Hepatitis A virus (HAV) that is enterically transmitted, typically causes a mild, self-limited disease leading to life-long immunity. However, clinical symptoms are more frequent and more severe with increased age at infection; furthermore, in the case of underlying chronic hepatic burden due to hepatitis B or C viruses (HBV and HCV, respectively), superinfection with HAV may result in fulminant hepatitis [14]. Therefore, HAV infections are still of public health importance in the Western world. Travelling to highly endemic regions without having received the recommended immune prophylaxis constitutes a considerable risk factor of infection with HAV (reviewed in Franco et al. [5]), especially in backpackers and foreign-aid volunteers [6].
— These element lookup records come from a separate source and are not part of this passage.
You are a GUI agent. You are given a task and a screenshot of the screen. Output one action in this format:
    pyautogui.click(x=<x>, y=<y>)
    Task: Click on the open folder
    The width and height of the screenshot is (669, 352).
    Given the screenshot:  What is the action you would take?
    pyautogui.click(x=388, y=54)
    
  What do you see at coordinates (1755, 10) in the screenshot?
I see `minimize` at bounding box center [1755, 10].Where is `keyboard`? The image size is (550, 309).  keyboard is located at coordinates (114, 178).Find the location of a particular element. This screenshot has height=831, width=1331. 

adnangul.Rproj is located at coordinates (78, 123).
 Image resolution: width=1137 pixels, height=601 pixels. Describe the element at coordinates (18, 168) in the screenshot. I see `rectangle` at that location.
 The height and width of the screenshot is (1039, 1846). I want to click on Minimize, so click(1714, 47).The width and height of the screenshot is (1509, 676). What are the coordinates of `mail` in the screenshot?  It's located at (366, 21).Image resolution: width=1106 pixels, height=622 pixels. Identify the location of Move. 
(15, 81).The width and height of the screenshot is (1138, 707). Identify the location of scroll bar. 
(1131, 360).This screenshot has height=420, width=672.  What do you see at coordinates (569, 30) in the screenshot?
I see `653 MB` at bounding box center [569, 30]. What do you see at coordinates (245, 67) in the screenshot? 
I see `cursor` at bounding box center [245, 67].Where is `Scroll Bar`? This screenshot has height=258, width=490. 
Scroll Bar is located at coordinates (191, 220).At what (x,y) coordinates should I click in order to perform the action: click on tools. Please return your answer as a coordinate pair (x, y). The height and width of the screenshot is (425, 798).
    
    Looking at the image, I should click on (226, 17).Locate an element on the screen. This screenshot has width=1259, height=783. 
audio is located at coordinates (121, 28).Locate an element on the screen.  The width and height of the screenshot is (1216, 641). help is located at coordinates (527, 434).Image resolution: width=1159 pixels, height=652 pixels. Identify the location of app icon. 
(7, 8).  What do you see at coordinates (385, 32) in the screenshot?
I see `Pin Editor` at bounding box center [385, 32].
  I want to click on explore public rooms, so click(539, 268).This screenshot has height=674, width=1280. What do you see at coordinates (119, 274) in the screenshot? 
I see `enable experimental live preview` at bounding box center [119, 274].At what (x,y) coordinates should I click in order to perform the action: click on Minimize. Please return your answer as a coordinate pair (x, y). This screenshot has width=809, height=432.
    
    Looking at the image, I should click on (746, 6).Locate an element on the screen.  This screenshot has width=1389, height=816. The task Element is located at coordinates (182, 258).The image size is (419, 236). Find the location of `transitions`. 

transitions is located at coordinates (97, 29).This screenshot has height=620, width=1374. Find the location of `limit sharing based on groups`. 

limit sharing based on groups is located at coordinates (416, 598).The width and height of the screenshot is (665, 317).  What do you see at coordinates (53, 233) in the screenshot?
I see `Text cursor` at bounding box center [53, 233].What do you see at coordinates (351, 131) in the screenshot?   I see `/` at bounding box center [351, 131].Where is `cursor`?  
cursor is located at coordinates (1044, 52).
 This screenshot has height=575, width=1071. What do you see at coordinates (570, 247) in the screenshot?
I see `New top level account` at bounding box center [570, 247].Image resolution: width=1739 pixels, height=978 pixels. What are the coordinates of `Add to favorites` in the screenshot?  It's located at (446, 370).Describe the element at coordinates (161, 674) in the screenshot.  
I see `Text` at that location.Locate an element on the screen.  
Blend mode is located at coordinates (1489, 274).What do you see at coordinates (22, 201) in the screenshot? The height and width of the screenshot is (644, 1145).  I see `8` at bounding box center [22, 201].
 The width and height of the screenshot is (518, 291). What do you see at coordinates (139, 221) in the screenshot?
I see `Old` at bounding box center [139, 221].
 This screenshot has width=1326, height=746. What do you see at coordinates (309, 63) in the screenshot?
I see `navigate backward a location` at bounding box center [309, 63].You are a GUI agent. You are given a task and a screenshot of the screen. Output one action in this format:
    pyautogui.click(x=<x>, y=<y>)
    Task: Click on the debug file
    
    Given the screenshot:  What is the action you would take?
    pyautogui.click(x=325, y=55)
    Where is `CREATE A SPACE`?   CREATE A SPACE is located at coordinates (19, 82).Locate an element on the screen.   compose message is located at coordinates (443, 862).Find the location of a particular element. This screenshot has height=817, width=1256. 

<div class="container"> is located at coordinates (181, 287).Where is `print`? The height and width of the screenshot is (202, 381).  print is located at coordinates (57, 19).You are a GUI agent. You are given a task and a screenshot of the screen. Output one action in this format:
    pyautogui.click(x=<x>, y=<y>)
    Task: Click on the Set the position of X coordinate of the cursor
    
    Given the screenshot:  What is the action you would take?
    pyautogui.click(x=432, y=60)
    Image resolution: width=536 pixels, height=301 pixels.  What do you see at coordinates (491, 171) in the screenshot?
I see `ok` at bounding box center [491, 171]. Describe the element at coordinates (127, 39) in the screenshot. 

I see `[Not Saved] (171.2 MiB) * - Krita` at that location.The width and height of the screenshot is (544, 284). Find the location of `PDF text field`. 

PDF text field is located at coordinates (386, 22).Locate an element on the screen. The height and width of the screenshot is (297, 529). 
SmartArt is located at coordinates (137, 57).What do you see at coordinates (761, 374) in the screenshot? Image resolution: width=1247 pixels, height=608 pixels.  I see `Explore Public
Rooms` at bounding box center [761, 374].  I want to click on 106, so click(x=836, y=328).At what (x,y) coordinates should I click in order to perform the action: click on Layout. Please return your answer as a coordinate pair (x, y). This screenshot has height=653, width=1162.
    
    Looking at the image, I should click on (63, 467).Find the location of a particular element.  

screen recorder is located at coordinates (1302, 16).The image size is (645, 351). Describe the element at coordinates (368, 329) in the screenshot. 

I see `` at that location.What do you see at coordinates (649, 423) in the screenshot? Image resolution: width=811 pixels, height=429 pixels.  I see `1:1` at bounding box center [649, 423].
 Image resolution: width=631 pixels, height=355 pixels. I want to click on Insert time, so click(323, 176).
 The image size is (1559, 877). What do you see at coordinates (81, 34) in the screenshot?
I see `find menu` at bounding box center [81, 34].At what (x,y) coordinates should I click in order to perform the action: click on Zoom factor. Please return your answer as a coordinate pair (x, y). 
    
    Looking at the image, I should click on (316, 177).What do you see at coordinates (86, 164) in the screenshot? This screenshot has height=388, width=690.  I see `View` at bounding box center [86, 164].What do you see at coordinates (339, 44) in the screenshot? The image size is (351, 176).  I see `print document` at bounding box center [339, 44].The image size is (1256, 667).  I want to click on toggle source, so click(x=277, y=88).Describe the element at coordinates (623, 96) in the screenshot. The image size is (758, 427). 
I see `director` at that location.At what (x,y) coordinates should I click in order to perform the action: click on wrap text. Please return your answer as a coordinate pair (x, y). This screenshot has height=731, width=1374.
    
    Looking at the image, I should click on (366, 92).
Large-scale screening for antibodies to hepatitis A virus (anti-HAV) using various techniques in the late 1970s has provided significant insights into the epidemiology of the infection [710]. More recent studies report a decline in the anti-HAV seroprevalence in most parts of the developed world that may be generally accounted for by improvements in socioeconomic and hygienic conditions and, in some instances, by the application of effective vaccination (reviewed in Jacobsen & Koopman [11]). This remarkable decline in HAV exposure rates particularly during childhood has resulted in a shift of the infection to adulthood, where symptoms are more severe.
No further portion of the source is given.